EDA (Exploratory Data Analysis)

김신영·2024년 6월 1일

dataframe ndarray numpy pandas series

빅데이터분석기사 실기

목록 보기

8/15

EDA

탐색적 데이터 분석, Exploratory Data Analysis

데이터 입출력

Colab 세팅

아래 코드 실행 후, google 계정 확인 창이 나타납니다.
성공적으로 단계 처리하면, 구글 드라이브가 연결됨.

from google.colab import drive

drive.mount('/content/drive')

데이터 입력

Pandas Input/Output

pd.read_csv('filepath', sep=',', na_values='NA', encoding='utf-8')
pd.read_excel('filepath', sheet_name='Sheet1')
pd.read_json('filepath')

데이터 출력

Pandas Input/Output

df.to_csv('filepath', sep=',', header=False, index=False, encoding='utf-8')
df.to_excel('filepath', sheet_name='Output')
df.to_json('filepath', indent=2)

DataFrame 기본

df.head(10)
df.tail(10)

모든 행/열 출력하게 하기

pd.set_option('display.max_columns', None)

display.max_columns : 20 (Default)

pd.set_option('display.max_rows', None)

display.max_rows : 60 (Default)

DataFrame 요약/통계 정보 확인하기

df.info() : Print a concise summary of a DataFrame.

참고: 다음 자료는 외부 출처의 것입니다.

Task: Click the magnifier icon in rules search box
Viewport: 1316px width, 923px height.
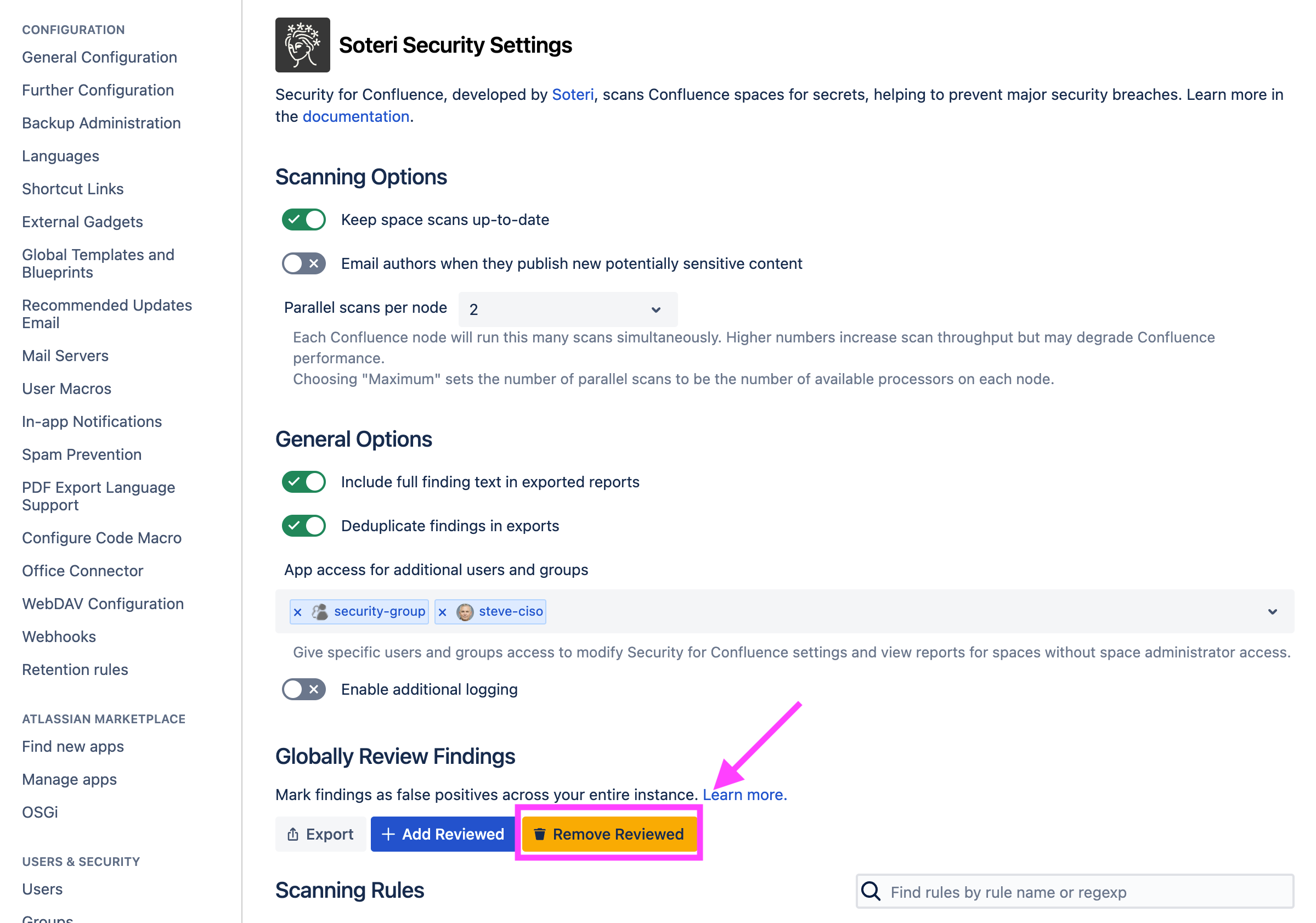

<class 'pandas.core.frame.DataFrame'>
RangeIndex: 150 entries, 0 to 149
Data columns (total 4 columns):
 #   Column             Non-Null Count  Dtype  
---  ------             --------------  -----  
 0   sepal length (cm)  150 non-null    float64
 1   sepal width (cm)   150 non-null    float64
 2   petal length (cm)  150 non-null    float64
 3   petal width (cm)   150 non-null    float64
dtypes: float64(4)
memory usage: 4.8 KB

df.describe() : Return Series or DataFrame having Summary statistics of the Series or Dataframe provided.

데이터 변환

데이터 Setting

sample_size = 1000

arr1 = 5 * np.random.randn(sample_size) + 53.9
arr2 = 4 * np.random.randn(sample_size) + 32.7

표준 정규화 (Z-표준화)

numpy, series, dataframe 함수 이용
- (arr - np.mean(arr)) / np.std(arr)
- df["z-score"] = (df["column"] - df["column"].mean()) / df["column"].std()
scipy.stats.zscore 함수 이용
- `scipy.stats.zscore(arr)`
sklearn.preprocessing.StandardScaler 클래스 함수 이용
- `sklearn.preprocessing.StandardScaler().fit_transform(array_like)`

Way 1. numpy, pandas 함수를 이용해서 표준화

df = pd.DataFrame({"data1": arr1, "data2": arr2})

mean1 = np.mean(df["data1"])
mean2 = np.mean(df["data2"])

std1 = np.std(df["data1"], ddof=1)
std2 = np.std(df["data2"], ddof=1)

df["data1_z_score"] = (df["data1"] - mean1) / std1
df["data2_z_score"] = (df["data2"] - mean2) / std2
df

df = pd.DataFrame({"data1": arr1, "data2": arr2})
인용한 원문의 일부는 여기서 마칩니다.